### Text to read
# # #

Route Preview: Rally Argentina 2019
Rally Argentina is about rough gravel roads, water splashes and possibly even fog. For this year the route remains almost unchanged from last year, but let’s see how the stages are like in detail.
Rally Argentina has a long heritage on the WRC calendar, having featured every year since 1983 with only two rotation-based absences. Once again, the rally is based in Villa Carlos Paz near the city of Cordoba and all the stages have remained the same with just slight tweaks here and there.
The event is considered as one of the most endurance like rallies on the current calendar. For this year the rules limited the total rally length to 350 km. This meant that Rally Argentina was one of the three rallies which had to shorten its route to meet the demands. However, this year the length is only a couple kilometres below the margin.
The roads are generally quite rough and become rutted quickly and stones are to be watched. There are usually no ditches but instead banks or rocks right at the sides of the roads. Climatic challenges include high altitudes, dust and fog. Some sections are extremely fast, some very technical and slow.
Another factor are the spectators, who are always very passionate, sometimes even too much. These stages are always packed with people. Although there are almost no access roads for most of the stages, people just park up in the terrain and camp overnight to see the action. This can be seen in increasing amounts during the weekend, concluding with the Sunday stages, whose stage side banks are just covered in parked cars, tents and barbequeing people.
The shakedown route of Villa Carlos Paz – Cabalango has been in use for years. It starts on a narrow and bumpy road which is quite twisty and becomes soon a bit faster and wider. The ending is then driven on a very wide and fast-flowing road. Argentina has such a vast mix of road types that this probably isn’t enough to represent everything, but it would be difficult to do it on a single stage. However, the lack of water splashes is unforgivable.
The opening super special at Villa Carlos Paz is a modern street stage including roundabout circles and same sections driven multiple times in different directions. Most of the stage is driven on tarmac, but a short park passage is gravel-surfaced. Not the worst of the season, but not the best either.
Once the stage starts, it’s dark in Argentina. Last year the organizers advised the drivers not to use additional lights because they don’t look good on television. However, it seems no one obeyed the advise.
The Friday stages are driven South of Cordoba. For this year they remain largely unchanged from last year. They are known for being softer and more sandy than on the other days.

# # #

### Written problem A
Name the climatic challenges that the Rally Argentina route preview lists for the roads.
### Written problem B
Carry the Rally Argentina route preview forward from its last sentence.

### Information shown

# # #

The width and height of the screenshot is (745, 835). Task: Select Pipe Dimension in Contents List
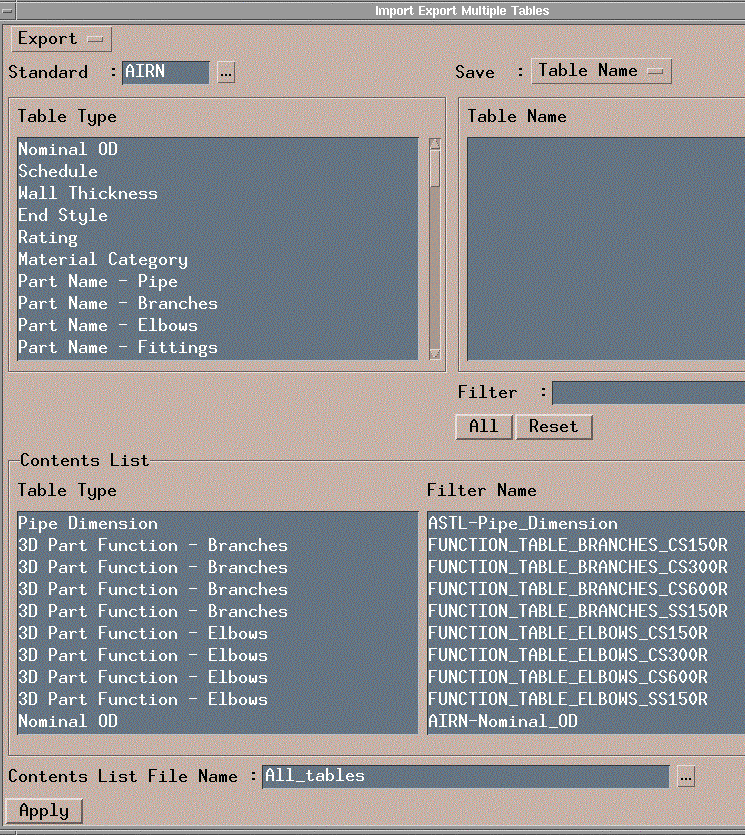coord(88,523)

# # #

### Expected output A
High altitudes, dust and fog.

### Expected output B
Las Bajadas – Villa del Dique has been a staple of the rally for decades. It returned onto the route last year, having been absent since 2011, although the ending was driven in the meantime on a few occasions with various beginnings.
The road is quite wide but seems to have been carved into the ground with banks on the side and a sandy base. The road is very bumpy and rough at places with often stones on the line. Some sections are frighteningly fast, up to the rev limiter on the top gear, whereas some sections need to be taken with caution and slow pace, although nothing is particularly technical.
This stage is notorious for being the place where Ari Vatanen had his big accident in 1985 on a Group B Peugeot 205 T16. The place appears about 5 km into this year’s stage. It’s a fast part, but seemingly harmless. In fact, what caused Vatanen’s accident was a big hole in the road, carved by a truck which had been stuck on the road in rainy conditions just before the rally. Everyone else braked on the hole, Vatanen didn’t even lift.
Last year Ott Tänak hit a stone and spun here, losing time and bending the steering. It was an early setback, but by the time he got back to service, he was already leading. On the second run Esapekka Lappi and Andreas Mikkelsen suffered punctures whereas Teemu Suninen had a lucky escape going wide into a bank.
Stages starting from Amboy have been a part of the rally for decades, often ending to Santa Monica. However, during the last decade the long Amboy – Yacanto has become a somewhat staple stage. The ending was already shortened for last year to 33 km, and now it has been shortened again to 30 km, but still it is the longest of the day and the second-longest of the rally.
The stage shares the sandy and bumpy nature of the previous stage. However, this one begins on a narrower road with more tight corners, but contains still a fair share of rev-limiter tests as well. At 9 km the stage turns onto a wider road which contains soon the first river crossing of the rally. At 14 km there’s a big jump and another turn to a road which alternates from narrow, rough and technical to wide and fast in a blink of an eye. Finally the last 2 km of the stage climb up a small mountain.
In 2014 Kris Meeke went into a bank on this stage. Meanwhile, last year this stage ended Jari-Matti Latvala’s rally, with a stone breaking the front suspension near the end of the stage.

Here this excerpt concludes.